Fete Lifestyle Magazine October 2021 - Best Of Issue | Page 43

Although he hung up his apron in 2012, turning the burner off on his 25-year restaurateur career, Trotter’s culinary legacy continues to be a fixture to this great second city and beyond. Restaurateurs to this day are still aspiring to be the next Charlie Trotter’s. To help commemorate the culinary genius, Rebecca Halpern premiered her directorial debut, a heart-rending documentary, “Love, Charlie: The Rise and Fall of Chef Charlie Trotter.” This film was selected to be featured as part of this year’s documentary program at the 57th Chicago International Film Festival.

The documentary gives a gut-wrenching, honest take on the James Beard Award-winning, 3-star Michelin rated, pioneer celebrity chef. The Wilmette native who played with our palates and put Chicago on the global menu, redefined everything anyone ever knew about what there is to dining. To his friends and family, he was known as Chuck. To his employees and to the industry he transformed, he was known as Charlie. And to the media and those who didn’t quite understand him, he was a caricature.

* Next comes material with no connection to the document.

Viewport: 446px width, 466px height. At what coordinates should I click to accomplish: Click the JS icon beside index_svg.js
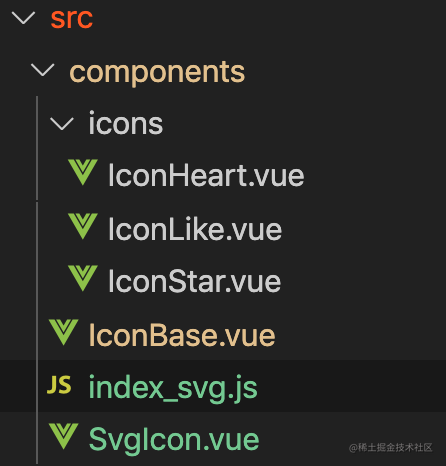(x=59, y=385)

His rise to fame was due to his tenacious aim for perfection taking risks that no others were willing to take. He was brand obsessed taking his art to the next level, opening restaurants nationwide and cooking creations across the globe. He published more than a dozen cookbooks and had a television cooking show. He changed his menu weekly and changed the way people dined. He answered to no one and made up his own rules. But his stardom came at a price. The film portrays how Trotter’s identity became homogenized to his work. It’s a cautionary tale of a boy who becomes a man and loses himself by his own ego. It shows what happens when one becomes their own work and what happens when that work goes away—just like how Trotter closed his restaurant doors in 2012 and tragically died the following year.

In the film Trotter mentions his dislike of people, which shows his enigmatic ways as he perfected his craft to please said people. Halpern reveals intimate details of Trotter’s complicated life with new interviews with both loved ones and his rivals and those who loved him and those who respected him. Appearances in the documentary were made by family, former employees, top diners, friends, and celebrated chefs including Grant Achatz, Emeril Lagasse, Carrie Nahabedian, Wolfgang Puck, Norman VanAken and Trotter’s first employee, the late Reginald Watkins.

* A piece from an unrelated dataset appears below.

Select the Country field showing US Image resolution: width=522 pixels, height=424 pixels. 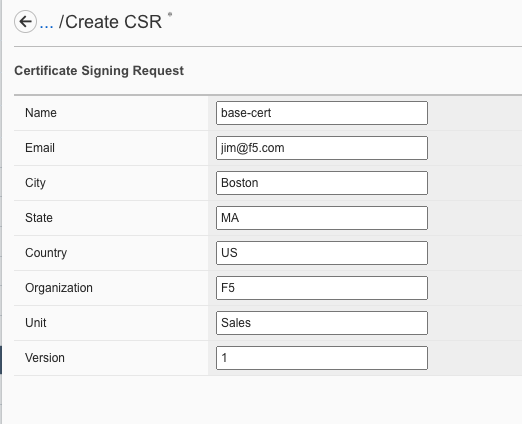coord(322,253)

The film shows never-before-seen family footage, archival filmed interviews, thousands of hand-written letters and postcards, and his first hand-written cookbook. “I grew up in suburban Chicago in the 80s and 90s, before cell phones, the internet and social media,” says director Halpern. “The archival materials in the film are a reminder of that time when connecting with others required effort.” Like his gift of creating an experience at his restaurants, the man put in just that: effort, with a pinch of love and care. “Through Chuck’s correspondence, you can really see the depth of love and care that he poured into everything he did, and it’s that kind of love and connection that we could all use a little more of these days,” she says.

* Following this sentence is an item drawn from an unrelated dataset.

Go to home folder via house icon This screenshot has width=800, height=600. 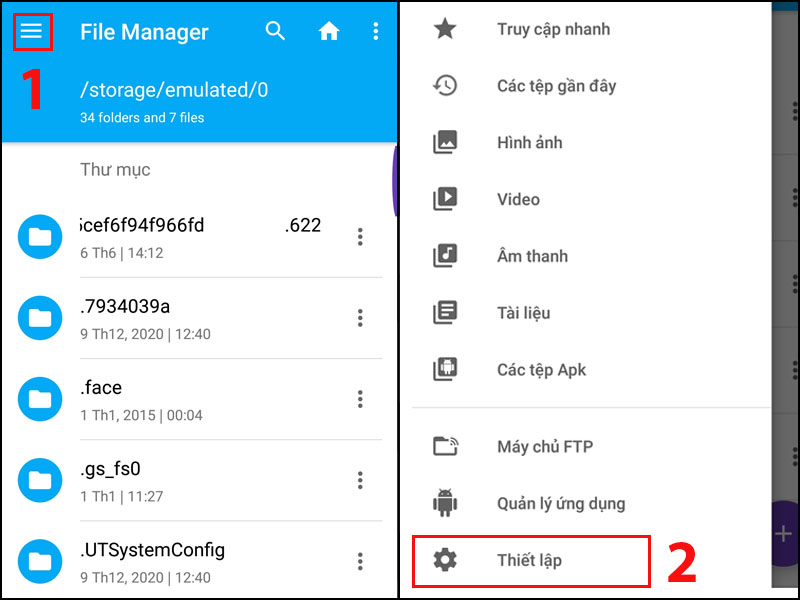tap(329, 31)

Produced by Oak Street Pictures founder, and the co-founder and former CEO of Lucini Italia, for Renee Frigo, “Love, Charlie” is a tribute to Trotter who was the first to champion her Lucini extra virgin olive oil. “I was inspired to start Oak Street Pictures to secure Charlie’s deserved place in culinary history,” she says. “It is thrilling that “Love, Charlie” will have its world premiere in his hometown.”

This month, the Chicago International Film Festival will hold its 57th edition both in person and virtually.